*Alıntı metin*
# # # #
Günlerdir gerçekleri haber yapmaya uğraşan ve yasaklarla da boğuşan Türkiye bazı medyaları, Muğlanın İkizdere köyündeki Akbelen ormanları katliyamlarını duyurmaya çalıştılar. Bize en net gerçek olan devletin sınıfsal niteliğini yaşatarak anımsatması gerekirdi. Kaçı bu sonuca geldi bilmem. Bilinen, sermayeni rantı aşkına devlet kendi kurallarını da yerlerbir edip jandarma polisiyle köylünün yıllarlık ağaçlarını katlediler. Ağaca sarılan insan ve onu döven, tutuklayan devletin resmi gücü Jandarma.
Bu konu dahi ayrıştı. Resmi havuz medyası olayı başka telden çalıp resmen bize devletin resmi idolojik aygıtlar öğretisini partikle kanıtlıyordu. Bu arada şov yapmaya giden kimi siyasetçilerin de imajla oynalamaları da duvara çarptı. Ama, direniş sonuçta devlet gücünün örgütlü her alanıyla birlikte yenilgiği de getirdi. Ayni anda başka bir olay da Antakyada oluyordu. Daha deprem üzerinden fazla zaman geçmedi. İmar afıyla yapılan ve depremde nasıl yıkımla katliyama dönüşen örnekler Antakyada canlıdır. Buna rağmen yine imar afı çıkarıp daha doğrusu imar alanı açarak zeytinlikler katledilme cenderesine konuldu. Yine uygulayan Jandarma ve polis. Malum uygulamalar oluyor. Bu da haber olarlak gerçekleri haberleştirmek istenen medyada ancak yer buldu.
Fakat bir acı paradoks da var. Cudi dağında da orman yangınları var. Buraya pek müdahale edilmiyor. Müdahale edilmiyor da gerçekleri haber yapmaya çalışan TC medyası nedense iş Güneydoğuya gelince ayni duyarlılığı göstermiyor. Türkiyenin muhalefet partilerinin çoğu olayla alakadar olmuyorlar. Buda öteki gerçek paradokstur. Oysa Munzurdaki orman katli duyarlılığı olsaydı bugün Muğlada yaşanan olay belkide olmayacaktı. Örgütlü mücadele olmadığı ve daha kötüsü haberin gerçeği deyil de yerine göreğe dek geriliyorsa, demek ki yapılanlar yapılanmaya devam edecektir.
# # # #
*Alıştırma malzemesi*
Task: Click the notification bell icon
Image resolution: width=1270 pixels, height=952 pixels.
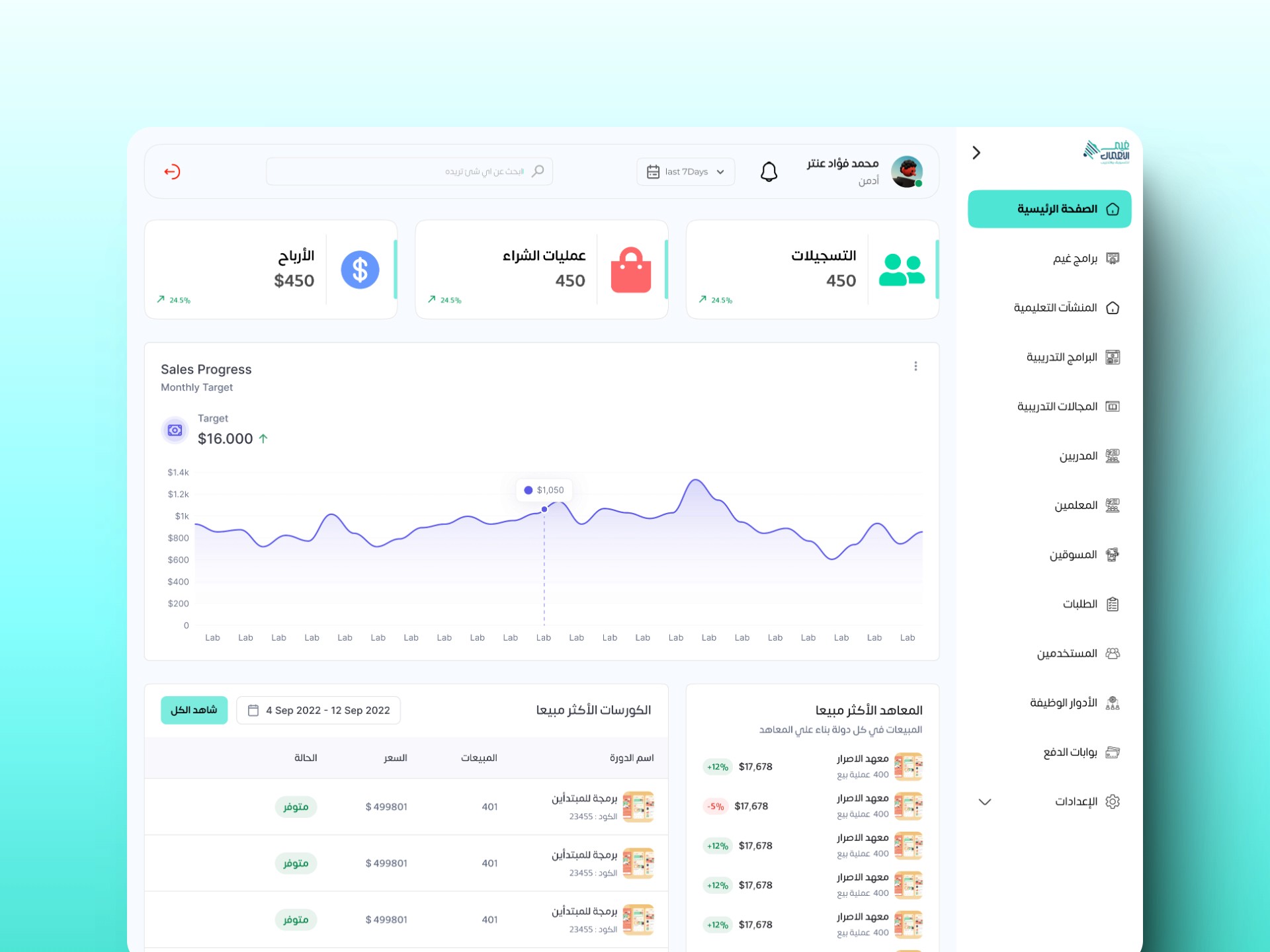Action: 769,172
# # # #
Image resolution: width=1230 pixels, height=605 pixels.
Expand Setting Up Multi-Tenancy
# # # #
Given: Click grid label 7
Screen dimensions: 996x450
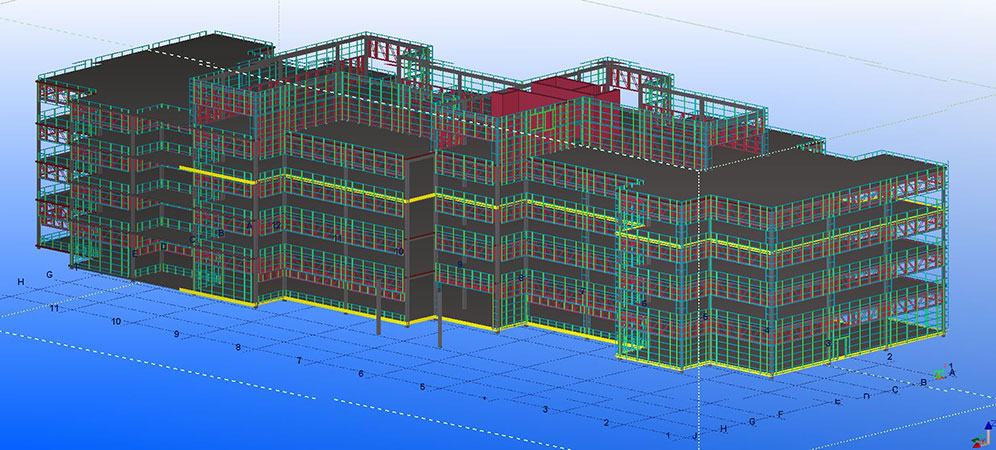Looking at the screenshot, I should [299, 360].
# # # #
*Alıştırma görevi A*
Kayıtlarda "Task: Click the notification bell icon" geçen satırdan "Action: 769,172" geçen satıra kadar, iki uç satır da dahil, satırları aynen yazıya geçirin. Resimleri cevaba almayın.
*Alıştırma görevi B*
Akbelen ormanları ve medya üzerine olan yazıyı kaldığı yerden alıp sürdürün.
Metin ile kayıtlar birbirinden ayrı malzemelerdir.

*Doğru cevap A*
Task: Click the notification bell icon
Image resolution: width=1270 pixels, height=952 pixels.
Action: 769,172

*Doğru cevap B*
İsterseniz biraz da K. Kıbrısa gelelim. Bolca sağ olsun çevre örgütümüz var. Hele de gezilerde ülkeden ülkeğe gidip birtakım örnekler de görüyorlarmış. Ama, bizdeki yaşananlara dayir ortak davranma birlikteliği yok. Hele de bazı kötü fon kaynaklı davranışlarla da birçok örgüt gereken kamuoyu duyarlılığını da yakalamamaktadır.
Son Muğla Akbelen orman katliyamı burada pek ses vermedi. Ayni sorunun da Fikri efendinin mesaj vermesine rağmen. Ne dedi Fikri bey “eli taşın altındayken” bazı alçak orman arazilerini turizme açacağız… Tıpkı AKbelendeki ormanları endüsriyel yatırım açılımı yapması gibi. Yaşananları da gördük.
Önceki yazımda da belirtiğim gibi, kamusal alan ve benzer konulara sahip çıkma bizde yok. Ganimet ve rant aşkıyla yok etme kültürümüz belirleyicidir. Onun için ormanmış falan pek de önemseyen de yok. Küliğe yapımından kasten çkarılan yangınlar veya Karpazdaki durumlar birer basit örnektir.
Burada bir hakı yemeyelim: Bağımsızlık Yolu Muğladaki orman katliyamını gerçekleştiren Limak şirketinin Bafradaki tesisleri önünde protesto yaptı. Buda fazla önem görmedi. Nede olsa Fikri beyin kitlesel karşılığı var. Birielri de sorguluyor: Fikri beyin makamı konuyla alakası yokmuş! Olsun, zaten bizdeki kararlar buradaki makamlar tarafından deyil, atanan veya tayin edilen memurlarla başlayıp Elçilikk ile gerekirse Erdoğana dek uzanan bir yönetim zincirimiz artık yok denemeyecek düzeği çoktan aştı.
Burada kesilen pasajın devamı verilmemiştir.